[ENTRIES SUPPLIED Boundary: Start]

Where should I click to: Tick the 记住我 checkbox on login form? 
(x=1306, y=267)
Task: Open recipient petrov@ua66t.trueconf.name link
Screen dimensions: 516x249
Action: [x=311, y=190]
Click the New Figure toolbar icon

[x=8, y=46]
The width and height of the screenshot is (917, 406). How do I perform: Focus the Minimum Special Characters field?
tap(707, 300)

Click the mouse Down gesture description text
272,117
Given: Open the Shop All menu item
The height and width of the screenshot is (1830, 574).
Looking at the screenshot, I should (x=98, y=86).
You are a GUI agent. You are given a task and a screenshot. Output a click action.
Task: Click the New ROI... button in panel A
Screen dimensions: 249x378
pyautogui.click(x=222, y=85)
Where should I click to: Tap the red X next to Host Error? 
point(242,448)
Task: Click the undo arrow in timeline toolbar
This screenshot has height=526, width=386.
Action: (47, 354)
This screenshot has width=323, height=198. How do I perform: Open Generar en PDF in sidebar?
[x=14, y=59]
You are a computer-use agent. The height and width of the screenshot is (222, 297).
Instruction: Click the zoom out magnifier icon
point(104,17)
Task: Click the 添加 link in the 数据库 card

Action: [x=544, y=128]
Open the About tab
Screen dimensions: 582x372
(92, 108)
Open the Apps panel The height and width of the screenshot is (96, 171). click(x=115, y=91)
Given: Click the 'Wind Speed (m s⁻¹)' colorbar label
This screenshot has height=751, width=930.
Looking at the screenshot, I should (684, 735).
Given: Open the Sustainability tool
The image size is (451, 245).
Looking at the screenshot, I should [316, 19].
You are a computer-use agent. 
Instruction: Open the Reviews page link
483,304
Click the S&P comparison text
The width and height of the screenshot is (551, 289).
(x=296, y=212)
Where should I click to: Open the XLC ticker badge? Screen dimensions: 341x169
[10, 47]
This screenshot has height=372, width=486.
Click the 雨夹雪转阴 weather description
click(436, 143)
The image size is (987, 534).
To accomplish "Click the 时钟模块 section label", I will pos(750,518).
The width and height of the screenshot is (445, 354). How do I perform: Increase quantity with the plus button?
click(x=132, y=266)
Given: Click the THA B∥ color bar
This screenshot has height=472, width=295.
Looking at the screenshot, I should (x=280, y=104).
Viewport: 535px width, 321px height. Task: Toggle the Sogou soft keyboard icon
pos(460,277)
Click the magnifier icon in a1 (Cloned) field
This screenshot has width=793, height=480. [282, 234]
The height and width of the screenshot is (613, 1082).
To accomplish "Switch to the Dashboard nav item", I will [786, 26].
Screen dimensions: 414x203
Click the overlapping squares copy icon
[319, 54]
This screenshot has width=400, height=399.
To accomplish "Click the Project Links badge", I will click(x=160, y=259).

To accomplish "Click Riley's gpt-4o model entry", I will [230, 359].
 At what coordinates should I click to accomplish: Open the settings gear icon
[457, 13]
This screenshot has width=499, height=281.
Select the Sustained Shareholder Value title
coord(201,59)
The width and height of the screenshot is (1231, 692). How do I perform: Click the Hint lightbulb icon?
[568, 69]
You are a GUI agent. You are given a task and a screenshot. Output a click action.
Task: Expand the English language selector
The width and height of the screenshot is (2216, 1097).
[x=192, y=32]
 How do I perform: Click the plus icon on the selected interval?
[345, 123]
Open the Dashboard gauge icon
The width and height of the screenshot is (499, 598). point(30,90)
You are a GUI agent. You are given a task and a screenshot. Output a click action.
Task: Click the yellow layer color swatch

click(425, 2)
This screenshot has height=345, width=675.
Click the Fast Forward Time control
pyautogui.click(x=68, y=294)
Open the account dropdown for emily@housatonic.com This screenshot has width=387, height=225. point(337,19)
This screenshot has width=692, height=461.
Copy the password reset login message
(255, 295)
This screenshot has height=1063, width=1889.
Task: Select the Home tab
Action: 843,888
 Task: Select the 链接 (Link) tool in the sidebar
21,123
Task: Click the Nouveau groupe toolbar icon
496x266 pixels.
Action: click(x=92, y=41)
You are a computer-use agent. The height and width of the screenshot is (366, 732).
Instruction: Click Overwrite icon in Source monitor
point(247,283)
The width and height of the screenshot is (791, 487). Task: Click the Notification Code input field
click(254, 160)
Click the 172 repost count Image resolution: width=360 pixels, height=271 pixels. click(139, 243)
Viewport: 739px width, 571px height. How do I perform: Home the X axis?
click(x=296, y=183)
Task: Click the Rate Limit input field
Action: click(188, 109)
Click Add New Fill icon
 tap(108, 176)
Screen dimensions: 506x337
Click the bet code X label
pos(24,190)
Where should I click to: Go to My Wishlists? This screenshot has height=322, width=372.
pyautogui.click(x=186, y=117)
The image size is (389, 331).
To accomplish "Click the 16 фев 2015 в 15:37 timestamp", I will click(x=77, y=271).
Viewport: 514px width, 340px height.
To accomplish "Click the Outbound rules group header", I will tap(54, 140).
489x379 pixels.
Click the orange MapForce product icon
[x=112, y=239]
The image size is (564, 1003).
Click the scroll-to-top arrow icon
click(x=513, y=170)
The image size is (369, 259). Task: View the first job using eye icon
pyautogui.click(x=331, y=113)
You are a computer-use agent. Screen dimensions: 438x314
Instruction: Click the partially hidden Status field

[ENTRIES SUPPLIED Boundary: End]

PROBLEM STATEMENT ▸ Copy the records above exactly, leaving nothing out.

ANSWER SPACE ▸
Where should I click to: Tick the 记住我 checkbox on login form? 
(x=1306, y=267)
Task: Open recipient petrov@ua66t.trueconf.name link
Screen dimensions: 516x249
Action: [x=311, y=190]
Click the New Figure toolbar icon

[x=8, y=46]
The width and height of the screenshot is (917, 406). How do I perform: Focus the Minimum Special Characters field?
tap(707, 300)

Click the mouse Down gesture description text
272,117
Given: Open the Shop All menu item
The height and width of the screenshot is (1830, 574).
Looking at the screenshot, I should (x=98, y=86).
You are a GUI agent. You are given a task and a screenshot. Output a click action.
Task: Click the New ROI... button in panel A
Screen dimensions: 249x378
pyautogui.click(x=222, y=85)
Where should I click to: Tap the red X next to Host Error? 
point(242,448)
Task: Click the undo arrow in timeline toolbar
This screenshot has height=526, width=386.
Action: (47, 354)
This screenshot has width=323, height=198. How do I perform: Open Generar en PDF in sidebar?
[x=14, y=59]
You are a computer-use agent. The height and width of the screenshot is (222, 297).
Instruction: Click the zoom out magnifier icon
point(104,17)
Task: Click the 添加 link in the 数据库 card

Action: [x=544, y=128]
Open the About tab
Screen dimensions: 582x372
(92, 108)
Open the Apps panel The height and width of the screenshot is (96, 171). click(x=115, y=91)
Given: Click the 'Wind Speed (m s⁻¹)' colorbar label
This screenshot has height=751, width=930.
Looking at the screenshot, I should (684, 735).
Given: Open the Sustainability tool
The image size is (451, 245).
Looking at the screenshot, I should [316, 19].
You are a computer-use agent. 
Instruction: Open the Reviews page link
483,304
Click the S&P comparison text
The width and height of the screenshot is (551, 289).
(x=296, y=212)
Where should I click to: Open the XLC ticker badge? Screen dimensions: 341x169
[10, 47]
This screenshot has height=372, width=486.
Click the 雨夹雪转阴 weather description
click(436, 143)
The image size is (987, 534).
To accomplish "Click the 时钟模块 section label", I will pos(750,518).
The width and height of the screenshot is (445, 354). How do I perform: Increase quantity with the plus button?
click(x=132, y=266)
Given: Click the THA B∥ color bar
This screenshot has height=472, width=295.
Looking at the screenshot, I should (x=280, y=104).
Viewport: 535px width, 321px height. Task: Toggle the Sogou soft keyboard icon
pos(460,277)
Click the magnifier icon in a1 (Cloned) field
This screenshot has width=793, height=480. [282, 234]
The height and width of the screenshot is (613, 1082).
To accomplish "Switch to the Dashboard nav item", I will [786, 26].
Screen dimensions: 414x203
Click the overlapping squares copy icon
[319, 54]
This screenshot has width=400, height=399.
To accomplish "Click the Project Links badge", I will click(x=160, y=259).

To accomplish "Click Riley's gpt-4o model entry", I will [230, 359].
 At what coordinates should I click to accomplish: Open the settings gear icon
[457, 13]
This screenshot has width=499, height=281.
Select the Sustained Shareholder Value title
coord(201,59)
The width and height of the screenshot is (1231, 692). How do I perform: Click the Hint lightbulb icon?
[568, 69]
You are a GUI agent. You are given a task and a screenshot. Output a click action.
Task: Expand the English language selector
The width and height of the screenshot is (2216, 1097).
[x=192, y=32]
 How do I perform: Click the plus icon on the selected interval?
[345, 123]
Open the Dashboard gauge icon
The width and height of the screenshot is (499, 598). point(30,90)
You are a GUI agent. You are given a task and a screenshot. Output a click action.
Task: Click the yellow layer color swatch

click(425, 2)
This screenshot has height=345, width=675.
Click the Fast Forward Time control
pyautogui.click(x=68, y=294)
Open the account dropdown for emily@housatonic.com This screenshot has width=387, height=225. point(337,19)
This screenshot has width=692, height=461.
Copy the password reset login message
(255, 295)
This screenshot has height=1063, width=1889.
Task: Select the Home tab
Action: 843,888
 Task: Select the 链接 (Link) tool in the sidebar
21,123
Task: Click the Nouveau groupe toolbar icon
496x266 pixels.
Action: click(x=92, y=41)
You are a computer-use agent. The height and width of the screenshot is (366, 732).
Instruction: Click Overwrite icon in Source monitor
point(247,283)
The width and height of the screenshot is (791, 487). Task: Click the Notification Code input field
click(254, 160)
Click the 172 repost count Image resolution: width=360 pixels, height=271 pixels. click(139, 243)
Viewport: 739px width, 571px height. How do I perform: Home the X axis?
click(x=296, y=183)
Task: Click the Rate Limit input field
Action: click(188, 109)
Click Add New Fill icon
 tap(108, 176)
Screen dimensions: 506x337
Click the bet code X label
pos(24,190)
Where should I click to: Go to My Wishlists? This screenshot has height=322, width=372.
pyautogui.click(x=186, y=117)
The image size is (389, 331).
To accomplish "Click the 16 фев 2015 в 15:37 timestamp", I will click(x=77, y=271).
Viewport: 514px width, 340px height.
To accomplish "Click the Outbound rules group header", I will tap(54, 140).
489x379 pixels.
Click the orange MapForce product icon
[x=112, y=239]
The image size is (564, 1003).
Click the scroll-to-top arrow icon
click(x=513, y=170)
The image size is (369, 259). Task: View the first job using eye icon
pyautogui.click(x=331, y=113)
You are a computer-use agent. Screen dimensions: 438x314
Instruction: Click the partially hidden Status field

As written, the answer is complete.